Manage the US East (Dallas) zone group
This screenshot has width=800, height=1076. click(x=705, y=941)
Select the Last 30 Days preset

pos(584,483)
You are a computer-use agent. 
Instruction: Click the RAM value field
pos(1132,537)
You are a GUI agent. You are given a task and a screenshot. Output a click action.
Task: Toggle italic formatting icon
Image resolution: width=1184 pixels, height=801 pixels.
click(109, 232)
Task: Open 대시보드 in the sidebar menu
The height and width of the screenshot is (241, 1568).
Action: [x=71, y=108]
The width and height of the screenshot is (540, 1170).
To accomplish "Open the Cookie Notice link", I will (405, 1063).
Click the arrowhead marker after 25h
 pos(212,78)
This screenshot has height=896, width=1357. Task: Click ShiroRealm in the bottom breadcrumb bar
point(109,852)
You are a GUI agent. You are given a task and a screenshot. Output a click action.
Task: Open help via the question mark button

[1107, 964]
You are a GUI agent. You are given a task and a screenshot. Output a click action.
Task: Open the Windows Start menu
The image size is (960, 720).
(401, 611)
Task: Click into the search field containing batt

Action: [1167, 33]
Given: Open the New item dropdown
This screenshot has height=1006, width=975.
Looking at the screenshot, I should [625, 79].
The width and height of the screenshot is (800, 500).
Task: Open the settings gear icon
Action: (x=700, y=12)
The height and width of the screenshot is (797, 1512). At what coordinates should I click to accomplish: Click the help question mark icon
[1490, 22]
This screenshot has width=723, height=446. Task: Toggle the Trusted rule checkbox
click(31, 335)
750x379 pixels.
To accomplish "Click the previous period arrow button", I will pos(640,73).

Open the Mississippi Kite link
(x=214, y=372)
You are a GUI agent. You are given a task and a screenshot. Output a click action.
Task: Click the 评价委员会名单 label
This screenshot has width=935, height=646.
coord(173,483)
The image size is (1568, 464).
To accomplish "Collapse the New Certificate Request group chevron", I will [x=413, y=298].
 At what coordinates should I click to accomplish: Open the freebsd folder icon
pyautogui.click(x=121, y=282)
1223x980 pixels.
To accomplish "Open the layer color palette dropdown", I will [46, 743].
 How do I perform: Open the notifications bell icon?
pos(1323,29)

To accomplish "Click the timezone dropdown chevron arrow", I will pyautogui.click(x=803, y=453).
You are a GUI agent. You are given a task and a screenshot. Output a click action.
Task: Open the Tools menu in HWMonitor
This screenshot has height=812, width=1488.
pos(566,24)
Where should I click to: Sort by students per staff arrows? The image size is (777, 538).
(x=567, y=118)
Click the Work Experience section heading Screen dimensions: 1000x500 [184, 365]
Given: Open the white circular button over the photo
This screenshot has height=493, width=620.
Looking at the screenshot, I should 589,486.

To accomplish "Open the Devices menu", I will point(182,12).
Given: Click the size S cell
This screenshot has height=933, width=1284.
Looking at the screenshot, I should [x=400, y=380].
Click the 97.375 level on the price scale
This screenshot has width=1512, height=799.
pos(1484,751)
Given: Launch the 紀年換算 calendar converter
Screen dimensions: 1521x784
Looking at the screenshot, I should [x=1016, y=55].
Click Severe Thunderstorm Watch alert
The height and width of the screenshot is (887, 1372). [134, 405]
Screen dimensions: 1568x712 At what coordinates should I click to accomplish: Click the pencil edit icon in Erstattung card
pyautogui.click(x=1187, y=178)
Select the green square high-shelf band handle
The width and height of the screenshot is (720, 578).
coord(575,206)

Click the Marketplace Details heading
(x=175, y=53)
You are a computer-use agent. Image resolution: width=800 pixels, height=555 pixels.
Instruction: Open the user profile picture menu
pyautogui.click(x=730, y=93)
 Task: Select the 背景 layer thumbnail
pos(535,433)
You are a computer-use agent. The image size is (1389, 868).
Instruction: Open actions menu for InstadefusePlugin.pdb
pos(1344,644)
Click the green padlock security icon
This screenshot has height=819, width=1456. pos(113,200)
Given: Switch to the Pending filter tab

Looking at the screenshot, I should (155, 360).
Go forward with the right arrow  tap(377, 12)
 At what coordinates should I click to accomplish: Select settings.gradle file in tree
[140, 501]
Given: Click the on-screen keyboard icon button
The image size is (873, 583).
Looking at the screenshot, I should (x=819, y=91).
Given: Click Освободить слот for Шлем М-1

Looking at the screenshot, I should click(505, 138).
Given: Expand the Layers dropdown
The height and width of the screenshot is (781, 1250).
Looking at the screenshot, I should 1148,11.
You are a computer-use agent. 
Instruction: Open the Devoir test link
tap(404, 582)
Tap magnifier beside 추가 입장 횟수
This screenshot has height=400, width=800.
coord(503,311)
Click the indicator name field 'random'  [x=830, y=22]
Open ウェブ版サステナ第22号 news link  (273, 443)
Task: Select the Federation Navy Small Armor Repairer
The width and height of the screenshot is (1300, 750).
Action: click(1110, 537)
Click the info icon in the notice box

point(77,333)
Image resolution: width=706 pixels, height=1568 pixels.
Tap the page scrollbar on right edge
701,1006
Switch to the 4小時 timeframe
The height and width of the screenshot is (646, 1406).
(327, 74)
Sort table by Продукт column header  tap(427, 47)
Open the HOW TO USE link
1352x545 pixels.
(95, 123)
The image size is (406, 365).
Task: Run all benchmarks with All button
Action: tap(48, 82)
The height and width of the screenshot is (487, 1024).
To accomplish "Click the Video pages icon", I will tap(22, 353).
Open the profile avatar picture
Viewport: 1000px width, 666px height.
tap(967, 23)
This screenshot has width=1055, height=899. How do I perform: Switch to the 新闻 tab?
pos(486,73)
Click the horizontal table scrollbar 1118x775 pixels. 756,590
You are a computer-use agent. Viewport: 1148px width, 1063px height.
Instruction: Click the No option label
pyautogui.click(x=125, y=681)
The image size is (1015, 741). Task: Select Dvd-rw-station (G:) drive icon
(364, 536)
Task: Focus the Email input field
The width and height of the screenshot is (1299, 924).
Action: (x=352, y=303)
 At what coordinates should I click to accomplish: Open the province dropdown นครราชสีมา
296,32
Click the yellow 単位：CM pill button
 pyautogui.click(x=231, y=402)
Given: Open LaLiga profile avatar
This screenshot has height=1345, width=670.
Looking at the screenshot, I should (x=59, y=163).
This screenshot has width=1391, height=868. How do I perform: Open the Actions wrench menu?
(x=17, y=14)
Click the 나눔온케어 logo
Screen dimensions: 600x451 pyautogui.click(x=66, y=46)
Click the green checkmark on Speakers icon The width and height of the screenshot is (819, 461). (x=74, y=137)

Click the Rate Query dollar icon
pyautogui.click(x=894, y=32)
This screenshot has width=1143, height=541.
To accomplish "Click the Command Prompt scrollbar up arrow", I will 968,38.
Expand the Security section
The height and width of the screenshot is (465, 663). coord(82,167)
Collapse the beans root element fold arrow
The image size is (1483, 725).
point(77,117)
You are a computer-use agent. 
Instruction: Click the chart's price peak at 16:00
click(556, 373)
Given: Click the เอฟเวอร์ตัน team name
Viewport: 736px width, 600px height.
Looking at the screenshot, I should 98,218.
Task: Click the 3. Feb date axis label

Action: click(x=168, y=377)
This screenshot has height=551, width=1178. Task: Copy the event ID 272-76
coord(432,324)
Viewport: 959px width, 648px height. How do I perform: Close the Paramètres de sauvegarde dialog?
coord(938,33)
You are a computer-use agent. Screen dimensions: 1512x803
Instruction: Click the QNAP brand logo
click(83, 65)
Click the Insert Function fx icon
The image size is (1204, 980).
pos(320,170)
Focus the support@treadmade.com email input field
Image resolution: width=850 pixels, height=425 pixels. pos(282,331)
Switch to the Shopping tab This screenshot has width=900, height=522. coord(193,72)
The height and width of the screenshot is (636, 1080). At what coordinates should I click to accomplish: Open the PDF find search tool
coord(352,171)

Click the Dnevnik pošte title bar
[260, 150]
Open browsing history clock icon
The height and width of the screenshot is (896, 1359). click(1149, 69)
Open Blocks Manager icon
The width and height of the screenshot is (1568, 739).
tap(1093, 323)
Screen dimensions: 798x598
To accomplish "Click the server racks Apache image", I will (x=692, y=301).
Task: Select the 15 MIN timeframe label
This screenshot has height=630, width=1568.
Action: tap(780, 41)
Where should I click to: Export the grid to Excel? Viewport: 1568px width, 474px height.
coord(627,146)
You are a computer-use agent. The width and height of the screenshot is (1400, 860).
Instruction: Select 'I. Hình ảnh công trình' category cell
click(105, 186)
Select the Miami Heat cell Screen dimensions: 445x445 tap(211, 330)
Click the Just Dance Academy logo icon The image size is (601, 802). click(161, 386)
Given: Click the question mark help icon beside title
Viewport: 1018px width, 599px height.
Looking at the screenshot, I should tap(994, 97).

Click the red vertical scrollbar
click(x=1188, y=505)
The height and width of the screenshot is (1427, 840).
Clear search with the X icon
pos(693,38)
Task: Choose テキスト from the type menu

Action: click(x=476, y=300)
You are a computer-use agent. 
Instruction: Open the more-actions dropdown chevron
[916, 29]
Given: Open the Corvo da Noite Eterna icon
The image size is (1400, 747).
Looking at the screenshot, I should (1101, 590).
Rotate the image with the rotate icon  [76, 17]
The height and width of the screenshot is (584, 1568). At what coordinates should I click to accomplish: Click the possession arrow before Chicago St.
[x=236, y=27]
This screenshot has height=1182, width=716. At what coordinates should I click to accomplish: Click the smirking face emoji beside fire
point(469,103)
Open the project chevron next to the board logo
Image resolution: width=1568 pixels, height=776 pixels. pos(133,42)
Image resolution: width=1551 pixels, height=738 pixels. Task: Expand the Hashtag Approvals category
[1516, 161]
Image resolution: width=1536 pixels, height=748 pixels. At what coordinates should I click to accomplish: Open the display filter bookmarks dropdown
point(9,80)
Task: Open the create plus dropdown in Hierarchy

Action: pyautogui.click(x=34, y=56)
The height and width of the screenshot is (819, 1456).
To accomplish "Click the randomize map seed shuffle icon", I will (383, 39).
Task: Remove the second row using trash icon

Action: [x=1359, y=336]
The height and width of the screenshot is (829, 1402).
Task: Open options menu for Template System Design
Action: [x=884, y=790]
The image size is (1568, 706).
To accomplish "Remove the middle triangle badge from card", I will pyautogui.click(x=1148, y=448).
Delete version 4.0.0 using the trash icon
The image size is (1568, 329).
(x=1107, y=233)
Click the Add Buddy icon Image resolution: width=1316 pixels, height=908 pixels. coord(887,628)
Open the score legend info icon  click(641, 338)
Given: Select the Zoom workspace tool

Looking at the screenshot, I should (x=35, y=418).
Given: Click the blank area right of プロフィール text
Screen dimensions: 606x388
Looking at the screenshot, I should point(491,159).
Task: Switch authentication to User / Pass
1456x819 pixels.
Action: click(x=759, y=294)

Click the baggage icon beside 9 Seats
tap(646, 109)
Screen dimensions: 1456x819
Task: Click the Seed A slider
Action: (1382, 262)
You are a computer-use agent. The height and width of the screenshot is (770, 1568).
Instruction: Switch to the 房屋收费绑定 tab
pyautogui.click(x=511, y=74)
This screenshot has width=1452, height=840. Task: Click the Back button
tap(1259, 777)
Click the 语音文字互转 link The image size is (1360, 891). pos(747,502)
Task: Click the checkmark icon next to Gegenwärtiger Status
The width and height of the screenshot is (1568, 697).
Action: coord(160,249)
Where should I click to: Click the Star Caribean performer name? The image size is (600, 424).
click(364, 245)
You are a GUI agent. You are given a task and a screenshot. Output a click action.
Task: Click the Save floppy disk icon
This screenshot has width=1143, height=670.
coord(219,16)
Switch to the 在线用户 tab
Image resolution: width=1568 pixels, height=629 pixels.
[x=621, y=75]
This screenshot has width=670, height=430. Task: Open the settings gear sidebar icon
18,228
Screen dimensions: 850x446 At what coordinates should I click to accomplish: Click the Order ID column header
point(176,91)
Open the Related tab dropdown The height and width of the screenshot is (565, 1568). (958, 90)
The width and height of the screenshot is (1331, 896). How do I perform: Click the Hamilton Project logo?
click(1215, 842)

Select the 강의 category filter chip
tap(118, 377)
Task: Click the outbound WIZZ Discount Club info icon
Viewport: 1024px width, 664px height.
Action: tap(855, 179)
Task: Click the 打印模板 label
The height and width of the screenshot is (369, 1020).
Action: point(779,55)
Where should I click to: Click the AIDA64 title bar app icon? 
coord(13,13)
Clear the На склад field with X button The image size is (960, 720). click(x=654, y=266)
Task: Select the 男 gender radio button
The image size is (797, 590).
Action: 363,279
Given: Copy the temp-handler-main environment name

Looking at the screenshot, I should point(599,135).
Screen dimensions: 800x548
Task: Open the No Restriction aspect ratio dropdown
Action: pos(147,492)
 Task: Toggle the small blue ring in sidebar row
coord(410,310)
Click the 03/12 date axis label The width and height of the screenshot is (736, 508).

____________

Could you write out, unchanged, the stretch of lines from the very first one through the line containing "point(109,852)", both included?

Manage the US East (Dallas) zone group
This screenshot has width=800, height=1076. click(x=705, y=941)
Select the Last 30 Days preset

pos(584,483)
You are a computer-use agent. 
Instruction: Click the RAM value field
pos(1132,537)
You are a GUI agent. You are given a task and a screenshot. Output a click action.
Task: Toggle italic formatting icon
Image resolution: width=1184 pixels, height=801 pixels.
click(109, 232)
Task: Open 대시보드 in the sidebar menu
The height and width of the screenshot is (241, 1568).
Action: [x=71, y=108]
The width and height of the screenshot is (540, 1170).
To accomplish "Open the Cookie Notice link", I will (405, 1063).
Click the arrowhead marker after 25h
 pos(212,78)
This screenshot has height=896, width=1357. Task: Click ShiroRealm in the bottom breadcrumb bar
point(109,852)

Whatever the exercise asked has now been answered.